#### Input data ####

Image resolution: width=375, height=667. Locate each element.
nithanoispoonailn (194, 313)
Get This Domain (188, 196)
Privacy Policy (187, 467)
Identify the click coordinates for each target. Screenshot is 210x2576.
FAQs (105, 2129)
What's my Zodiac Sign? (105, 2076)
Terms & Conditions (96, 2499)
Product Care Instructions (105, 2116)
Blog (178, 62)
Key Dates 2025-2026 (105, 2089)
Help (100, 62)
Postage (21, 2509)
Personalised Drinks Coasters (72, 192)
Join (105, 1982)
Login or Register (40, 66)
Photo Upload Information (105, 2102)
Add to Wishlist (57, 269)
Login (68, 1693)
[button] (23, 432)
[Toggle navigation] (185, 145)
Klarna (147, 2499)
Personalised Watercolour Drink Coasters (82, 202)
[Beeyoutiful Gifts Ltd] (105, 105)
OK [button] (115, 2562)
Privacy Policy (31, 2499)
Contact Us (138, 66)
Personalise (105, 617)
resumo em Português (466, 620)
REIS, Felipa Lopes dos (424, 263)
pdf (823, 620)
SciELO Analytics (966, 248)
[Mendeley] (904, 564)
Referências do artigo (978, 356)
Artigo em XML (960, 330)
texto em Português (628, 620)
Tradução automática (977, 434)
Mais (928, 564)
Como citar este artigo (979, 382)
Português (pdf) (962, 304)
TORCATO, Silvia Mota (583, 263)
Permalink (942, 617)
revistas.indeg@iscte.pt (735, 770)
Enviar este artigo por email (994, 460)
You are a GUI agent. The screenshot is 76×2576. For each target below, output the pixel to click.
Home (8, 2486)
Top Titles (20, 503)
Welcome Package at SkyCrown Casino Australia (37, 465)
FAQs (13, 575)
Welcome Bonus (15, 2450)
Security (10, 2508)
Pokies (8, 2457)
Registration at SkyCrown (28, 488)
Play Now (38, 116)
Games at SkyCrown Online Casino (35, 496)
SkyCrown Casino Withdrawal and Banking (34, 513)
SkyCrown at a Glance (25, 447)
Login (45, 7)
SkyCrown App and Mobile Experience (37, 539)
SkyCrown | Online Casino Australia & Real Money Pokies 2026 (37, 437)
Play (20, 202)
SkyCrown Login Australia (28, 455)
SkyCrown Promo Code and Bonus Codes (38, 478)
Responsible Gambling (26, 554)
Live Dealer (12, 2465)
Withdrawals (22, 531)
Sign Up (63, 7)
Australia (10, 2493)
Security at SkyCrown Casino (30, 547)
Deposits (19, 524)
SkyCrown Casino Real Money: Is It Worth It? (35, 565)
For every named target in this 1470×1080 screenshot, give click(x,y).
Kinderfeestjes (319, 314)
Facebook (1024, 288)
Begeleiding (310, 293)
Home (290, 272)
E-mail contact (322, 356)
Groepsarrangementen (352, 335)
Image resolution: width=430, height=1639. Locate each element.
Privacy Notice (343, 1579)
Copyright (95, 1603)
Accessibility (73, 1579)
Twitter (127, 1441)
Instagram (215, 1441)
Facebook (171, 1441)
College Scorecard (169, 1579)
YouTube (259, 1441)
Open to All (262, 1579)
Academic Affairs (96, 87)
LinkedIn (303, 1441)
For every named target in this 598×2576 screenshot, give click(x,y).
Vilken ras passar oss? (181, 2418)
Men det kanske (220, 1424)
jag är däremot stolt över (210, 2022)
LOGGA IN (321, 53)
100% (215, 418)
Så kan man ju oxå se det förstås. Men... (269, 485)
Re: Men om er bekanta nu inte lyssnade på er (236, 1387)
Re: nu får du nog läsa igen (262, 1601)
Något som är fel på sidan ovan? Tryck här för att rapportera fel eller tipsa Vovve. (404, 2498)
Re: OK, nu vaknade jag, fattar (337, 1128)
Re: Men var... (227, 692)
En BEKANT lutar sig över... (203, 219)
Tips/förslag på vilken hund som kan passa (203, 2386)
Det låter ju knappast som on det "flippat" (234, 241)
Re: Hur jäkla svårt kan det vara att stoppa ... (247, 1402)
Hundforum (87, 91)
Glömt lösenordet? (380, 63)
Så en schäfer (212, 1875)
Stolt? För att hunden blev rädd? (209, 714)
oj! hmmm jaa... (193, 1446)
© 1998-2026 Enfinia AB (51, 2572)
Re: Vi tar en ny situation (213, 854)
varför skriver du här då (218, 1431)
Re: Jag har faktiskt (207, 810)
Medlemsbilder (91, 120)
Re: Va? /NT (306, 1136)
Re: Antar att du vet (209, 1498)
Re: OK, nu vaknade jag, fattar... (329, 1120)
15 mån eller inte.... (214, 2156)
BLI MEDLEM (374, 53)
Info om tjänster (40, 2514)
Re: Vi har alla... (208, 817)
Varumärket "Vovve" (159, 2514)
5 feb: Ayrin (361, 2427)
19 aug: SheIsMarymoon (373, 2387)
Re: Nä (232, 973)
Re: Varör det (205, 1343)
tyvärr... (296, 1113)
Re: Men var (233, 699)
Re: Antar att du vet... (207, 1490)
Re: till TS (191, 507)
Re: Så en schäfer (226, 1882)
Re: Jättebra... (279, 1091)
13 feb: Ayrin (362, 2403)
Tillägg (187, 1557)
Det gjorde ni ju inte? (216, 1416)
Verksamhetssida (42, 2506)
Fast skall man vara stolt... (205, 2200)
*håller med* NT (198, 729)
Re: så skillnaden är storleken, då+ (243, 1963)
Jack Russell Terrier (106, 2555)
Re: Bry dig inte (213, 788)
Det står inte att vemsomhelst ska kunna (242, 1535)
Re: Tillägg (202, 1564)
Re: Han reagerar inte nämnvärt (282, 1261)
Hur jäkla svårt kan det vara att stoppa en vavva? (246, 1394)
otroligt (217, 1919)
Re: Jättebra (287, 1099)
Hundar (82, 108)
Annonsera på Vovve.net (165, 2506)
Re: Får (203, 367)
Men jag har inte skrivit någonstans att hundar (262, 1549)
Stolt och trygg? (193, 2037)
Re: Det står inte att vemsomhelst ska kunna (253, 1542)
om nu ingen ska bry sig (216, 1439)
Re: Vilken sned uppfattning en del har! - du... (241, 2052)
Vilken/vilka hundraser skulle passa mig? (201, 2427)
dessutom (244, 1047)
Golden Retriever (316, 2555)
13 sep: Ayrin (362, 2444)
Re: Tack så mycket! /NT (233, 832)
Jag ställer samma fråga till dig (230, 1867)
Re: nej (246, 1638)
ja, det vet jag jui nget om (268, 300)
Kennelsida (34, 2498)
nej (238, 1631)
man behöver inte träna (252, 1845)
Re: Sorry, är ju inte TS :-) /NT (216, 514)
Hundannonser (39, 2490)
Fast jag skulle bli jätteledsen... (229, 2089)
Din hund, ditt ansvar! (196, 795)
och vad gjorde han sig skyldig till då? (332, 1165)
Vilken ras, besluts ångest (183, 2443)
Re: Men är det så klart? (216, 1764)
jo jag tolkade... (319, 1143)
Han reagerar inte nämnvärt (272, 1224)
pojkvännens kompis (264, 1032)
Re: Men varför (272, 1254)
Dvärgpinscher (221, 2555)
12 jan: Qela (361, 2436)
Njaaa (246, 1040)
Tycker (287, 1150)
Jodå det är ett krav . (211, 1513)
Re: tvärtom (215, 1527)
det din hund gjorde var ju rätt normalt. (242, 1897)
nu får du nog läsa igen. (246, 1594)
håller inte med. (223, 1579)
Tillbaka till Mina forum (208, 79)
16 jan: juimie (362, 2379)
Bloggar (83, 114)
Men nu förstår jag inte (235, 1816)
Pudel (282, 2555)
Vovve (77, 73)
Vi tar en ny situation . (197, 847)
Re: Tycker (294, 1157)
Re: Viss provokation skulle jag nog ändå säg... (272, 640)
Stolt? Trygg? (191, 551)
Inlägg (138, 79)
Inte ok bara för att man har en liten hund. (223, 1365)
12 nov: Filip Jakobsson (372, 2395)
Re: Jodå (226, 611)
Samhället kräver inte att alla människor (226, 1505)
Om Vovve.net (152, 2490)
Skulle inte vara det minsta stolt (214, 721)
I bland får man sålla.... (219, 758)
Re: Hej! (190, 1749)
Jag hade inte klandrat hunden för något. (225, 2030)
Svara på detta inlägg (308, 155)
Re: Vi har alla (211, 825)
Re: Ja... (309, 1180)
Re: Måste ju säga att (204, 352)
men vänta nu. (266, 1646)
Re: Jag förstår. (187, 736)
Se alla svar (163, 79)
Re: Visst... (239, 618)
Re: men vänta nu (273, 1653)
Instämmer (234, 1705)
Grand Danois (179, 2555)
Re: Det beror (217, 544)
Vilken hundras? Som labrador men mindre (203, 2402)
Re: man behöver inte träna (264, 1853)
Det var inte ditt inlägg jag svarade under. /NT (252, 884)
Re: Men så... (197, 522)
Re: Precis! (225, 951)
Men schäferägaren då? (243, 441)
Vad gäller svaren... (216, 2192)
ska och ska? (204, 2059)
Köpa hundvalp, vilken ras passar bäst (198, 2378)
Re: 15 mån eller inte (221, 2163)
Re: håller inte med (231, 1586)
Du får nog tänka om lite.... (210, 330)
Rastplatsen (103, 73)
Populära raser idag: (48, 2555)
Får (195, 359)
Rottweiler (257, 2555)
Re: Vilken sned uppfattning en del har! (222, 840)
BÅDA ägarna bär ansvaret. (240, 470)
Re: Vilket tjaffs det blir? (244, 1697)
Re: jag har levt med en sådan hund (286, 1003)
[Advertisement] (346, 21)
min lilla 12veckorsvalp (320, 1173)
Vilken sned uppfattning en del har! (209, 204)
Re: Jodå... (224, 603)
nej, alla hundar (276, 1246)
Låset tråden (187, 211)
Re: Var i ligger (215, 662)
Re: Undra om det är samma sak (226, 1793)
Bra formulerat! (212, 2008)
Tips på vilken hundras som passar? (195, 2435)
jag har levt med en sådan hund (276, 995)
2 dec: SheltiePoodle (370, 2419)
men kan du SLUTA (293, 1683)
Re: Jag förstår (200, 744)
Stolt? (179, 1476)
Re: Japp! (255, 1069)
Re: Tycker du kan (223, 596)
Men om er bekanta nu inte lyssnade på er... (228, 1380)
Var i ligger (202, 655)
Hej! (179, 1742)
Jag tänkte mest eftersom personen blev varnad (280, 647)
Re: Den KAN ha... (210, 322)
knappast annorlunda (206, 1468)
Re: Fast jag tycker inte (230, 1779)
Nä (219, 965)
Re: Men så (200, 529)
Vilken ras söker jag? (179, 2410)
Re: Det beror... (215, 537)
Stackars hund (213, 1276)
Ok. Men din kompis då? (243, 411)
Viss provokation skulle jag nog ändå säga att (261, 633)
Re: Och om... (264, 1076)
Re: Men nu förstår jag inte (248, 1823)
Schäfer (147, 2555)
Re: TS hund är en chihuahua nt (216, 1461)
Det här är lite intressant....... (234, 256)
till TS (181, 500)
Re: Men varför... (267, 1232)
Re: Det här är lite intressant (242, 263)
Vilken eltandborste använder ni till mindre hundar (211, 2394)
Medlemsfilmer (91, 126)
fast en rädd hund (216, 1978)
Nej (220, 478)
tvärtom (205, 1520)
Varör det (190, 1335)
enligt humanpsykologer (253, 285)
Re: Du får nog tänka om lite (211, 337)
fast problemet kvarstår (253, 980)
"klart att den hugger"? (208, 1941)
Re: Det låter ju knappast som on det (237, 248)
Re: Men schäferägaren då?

####

*Exercise requirements*. Output exactly the span of lines beginning at the first line of the records and ending at the line that holds "texto em Português (628, 620)", inclusive, with no other text.

*Response*.
Image resolution: width=375, height=667. Locate each element.
nithanoispoonailn (194, 313)
Get This Domain (188, 196)
Privacy Policy (187, 467)
Identify the click coordinates for each target. Screenshot is 210x2576.
FAQs (105, 2129)
What's my Zodiac Sign? (105, 2076)
Terms & Conditions (96, 2499)
Product Care Instructions (105, 2116)
Blog (178, 62)
Key Dates 2025-2026 (105, 2089)
Help (100, 62)
Postage (21, 2509)
Personalised Drinks Coasters (72, 192)
Join (105, 1982)
Login or Register (40, 66)
Photo Upload Information (105, 2102)
Add to Wishlist (57, 269)
Login (68, 1693)
[button] (23, 432)
[Toggle navigation] (185, 145)
Klarna (147, 2499)
Personalised Watercolour Drink Coasters (82, 202)
[Beeyoutiful Gifts Ltd] (105, 105)
OK [button] (115, 2562)
Privacy Policy (31, 2499)
Contact Us (138, 66)
Personalise (105, 617)
resumo em Português (466, 620)
REIS, Felipa Lopes dos (424, 263)
pdf (823, 620)
SciELO Analytics (966, 248)
[Mendeley] (904, 564)
Referências do artigo (978, 356)
Artigo em XML (960, 330)
texto em Português (628, 620)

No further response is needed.